Furthermore, certain studies have incorporated advancements in monocular depth estimation to maintain 3D structural data within the source image.
Additionally, some studies applied 2D style transfer techniques to video sequences by leveraging advancements in methods like optical flow. However, our experiments reveal that naively extending 2D style transfer into 3D scenes leads to visual artifacts including blurriness and inconsistencies across various viewpoints.
The stylization of scenes based on a style image has become prominent, notably following the introduction of AR/VR headsets within mainstream usage.
A method to differentiate among various approaches relies on their approach to scene representation.
Some works work with a point cloud based representation. for instance, project the style features from 2D into 3D and transform them into that of the style image before re-projecting them back into 2D for getting stylized views.
Similarly, a work is capable of performing scene stylization as part of indoor scenes using a ** mesh **.
Recent advancements have significantly attracted the attention of the research community towards radiance fields, which demonstrate the capability to render innovative perspectives with exceptional detail and precision. The high-quality outputs further underscore their potential in various applications. The utilization of such models has led to numerous studies that leverage advanced techniques for realistic scene stylization, particularly in areas requiring photorealistic rendering and artistic expression.
Addressing the challenge involves emphasizing the enhancement of radiance for each distinct style image. Commonly, other techniques resort to this standard framework. Different approaches may incorporate hypernetworks to transfer style attributes onto various perspectives within intricate 3D environments. In contrast, certain studies have developed frameworks that enable generalized scene stylization, such that images can be crafted in their stylized form during inference stages when supplied with specific conditioning data. Our proposed approach also adheres to this paradigm.
An alternative approach in this domain involves exploiting additional data sources such as depth maps. As their main objective is to preserve geometry, they exploit additional data sources such as depth maps. In this study, we utilize a 3DGS framework instead of the conventional radiance field approach.

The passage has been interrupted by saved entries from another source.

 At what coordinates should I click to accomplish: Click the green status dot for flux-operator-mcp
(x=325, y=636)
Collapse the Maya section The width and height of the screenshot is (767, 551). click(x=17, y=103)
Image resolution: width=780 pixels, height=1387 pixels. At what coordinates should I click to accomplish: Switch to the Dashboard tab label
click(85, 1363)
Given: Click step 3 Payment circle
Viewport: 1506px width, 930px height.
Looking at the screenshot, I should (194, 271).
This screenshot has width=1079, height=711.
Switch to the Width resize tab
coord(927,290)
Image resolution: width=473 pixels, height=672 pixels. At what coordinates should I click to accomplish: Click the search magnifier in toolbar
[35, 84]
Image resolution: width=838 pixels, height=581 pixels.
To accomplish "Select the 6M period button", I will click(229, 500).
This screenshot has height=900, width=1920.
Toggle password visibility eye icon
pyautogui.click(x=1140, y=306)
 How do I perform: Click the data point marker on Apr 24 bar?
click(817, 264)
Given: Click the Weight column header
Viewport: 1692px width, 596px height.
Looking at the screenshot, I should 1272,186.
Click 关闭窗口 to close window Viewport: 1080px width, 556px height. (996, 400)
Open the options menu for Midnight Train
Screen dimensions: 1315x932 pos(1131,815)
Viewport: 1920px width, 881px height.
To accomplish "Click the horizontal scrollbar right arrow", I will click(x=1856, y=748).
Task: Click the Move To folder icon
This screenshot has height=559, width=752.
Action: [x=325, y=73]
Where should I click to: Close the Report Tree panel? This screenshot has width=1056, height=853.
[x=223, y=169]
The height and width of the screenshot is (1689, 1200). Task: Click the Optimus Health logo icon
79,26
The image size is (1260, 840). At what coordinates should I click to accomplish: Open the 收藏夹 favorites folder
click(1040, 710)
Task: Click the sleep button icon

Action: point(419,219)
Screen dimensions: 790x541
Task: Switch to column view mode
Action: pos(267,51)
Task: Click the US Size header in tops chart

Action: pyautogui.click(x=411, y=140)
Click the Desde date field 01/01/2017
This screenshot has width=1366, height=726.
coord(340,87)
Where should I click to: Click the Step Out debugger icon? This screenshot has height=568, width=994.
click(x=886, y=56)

The other approach involves inputting conditions through text. The application of large language models (LLMs) enables certain works to conduct scene editing and style manipulations in specific scenarios through text-based interfaces.
This work is not comparable to any text-based approaches and exclusively focuses on methods that Condition the scene using solely style images.
While textual data can convey informative and descriptive insights, visual-based conditioning presents significantly greater challenges due to its capacity to supply a variety of detailed information including aspects such as abstraction, complexity of strokes, and other structural features.